#### [STATED TASK A]
In the listing below, replace "J2 League Japan" with "J1 League Japan" and give back only the part starting at the line containing "What do you see at coordinates (582, 181)" and ending at the line containing "Describe the element at coordinates (343, 140)", with nothing else altered.

Retrieve the private key designated by a path in a key tree.
(bip32-get-priv-key-at-path tree path) → key
The tree must consist of private keys, as expressed by the guard.
Function:
(defun bip32-get-priv-key-at-path (tree path) (declare (xargs :guard (and (bip32-key-treep tree) (ubyte32-listp path)))) (declare (xargs :guard (and (bip32-path-in-tree-p path tree) (bip32-key-tree-priv-p tree)))) (b* ((root-extkey (bip32-key-tree->root-key tree)) (root-extprivkey (bip32-ext-key-priv->get root-extkey)) ((mv error? extprivkey) (bip32-ckd-priv* root-extprivkey path)) ((unless (mbt (not error?))) (b* ((irrelevant 1)) irrelevant)) (privkey (bip32-ext-priv-key->key extprivkey))) privkey))

#### [EXTRACTED INFORMATION]
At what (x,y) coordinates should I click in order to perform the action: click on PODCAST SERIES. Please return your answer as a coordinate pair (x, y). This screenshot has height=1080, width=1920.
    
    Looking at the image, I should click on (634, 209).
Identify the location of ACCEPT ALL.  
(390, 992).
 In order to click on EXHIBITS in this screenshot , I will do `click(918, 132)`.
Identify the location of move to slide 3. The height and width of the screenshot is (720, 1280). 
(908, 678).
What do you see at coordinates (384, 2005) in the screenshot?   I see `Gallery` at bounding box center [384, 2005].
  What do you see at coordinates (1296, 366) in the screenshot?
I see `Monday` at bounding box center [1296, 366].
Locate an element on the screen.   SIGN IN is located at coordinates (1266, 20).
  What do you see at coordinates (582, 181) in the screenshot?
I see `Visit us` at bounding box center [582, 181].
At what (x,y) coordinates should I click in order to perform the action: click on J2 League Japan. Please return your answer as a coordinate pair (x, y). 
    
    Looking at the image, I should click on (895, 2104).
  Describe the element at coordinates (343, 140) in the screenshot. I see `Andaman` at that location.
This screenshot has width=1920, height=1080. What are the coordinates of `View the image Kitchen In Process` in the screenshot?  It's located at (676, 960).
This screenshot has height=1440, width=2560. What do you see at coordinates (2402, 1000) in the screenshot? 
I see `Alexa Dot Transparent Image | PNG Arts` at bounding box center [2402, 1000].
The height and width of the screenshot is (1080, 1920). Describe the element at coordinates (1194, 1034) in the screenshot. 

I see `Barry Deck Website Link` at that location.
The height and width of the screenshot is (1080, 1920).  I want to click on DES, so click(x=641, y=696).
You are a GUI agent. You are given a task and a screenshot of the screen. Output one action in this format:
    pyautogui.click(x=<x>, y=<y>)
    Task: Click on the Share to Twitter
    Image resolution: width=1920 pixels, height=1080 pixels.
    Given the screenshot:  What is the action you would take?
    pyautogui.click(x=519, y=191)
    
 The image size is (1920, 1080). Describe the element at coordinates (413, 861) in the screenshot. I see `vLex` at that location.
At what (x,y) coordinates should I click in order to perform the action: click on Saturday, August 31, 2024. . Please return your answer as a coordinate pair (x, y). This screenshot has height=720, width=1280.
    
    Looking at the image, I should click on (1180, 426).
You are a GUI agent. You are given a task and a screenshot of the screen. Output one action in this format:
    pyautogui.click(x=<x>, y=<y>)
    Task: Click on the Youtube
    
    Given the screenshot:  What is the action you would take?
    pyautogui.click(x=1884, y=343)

#### [STATED TASK B]
Return the entire bip32-get-priv-key-at-path description above, word for word.

#### [WORKED SOLUTION A]
  What do you see at coordinates (582, 181) in the screenshot?
I see `Visit us` at bounding box center [582, 181].
At what (x,y) coordinates should I click in order to perform the action: click on J1 League Japan. Please return your answer as a coordinate pair (x, y). 
    
    Looking at the image, I should click on (895, 2104).
  Describe the element at coordinates (343, 140) in the screenshot. I see `Andaman` at that location.

#### [WORKED SOLUTION B]
Retrieve the private key designated by a path in a key tree.
(bip32-get-priv-key-at-path tree path) → key
The tree must consist of private keys, as expressed by the guard.
Function:
(defun bip32-get-priv-key-at-path (tree path) (declare (xargs :guard (and (bip32-key-treep tree) (ubyte32-listp path)))) (declare (xargs :guard (and (bip32-path-in-tree-p path tree) (bip32-key-tree-priv-p tree)))) (b* ((root-extkey (bip32-key-tree->root-key tree)) (root-extprivkey (bip32-ext-key-priv->get root-extkey)) ((mv error? extprivkey) (bip32-ckd-priv* root-extprivkey path)) ((unless (mbt (not error?))) (b* ((irrelevant 1)) irrelevant)) (privkey (bip32-ext-priv-key->key extprivkey))) privkey))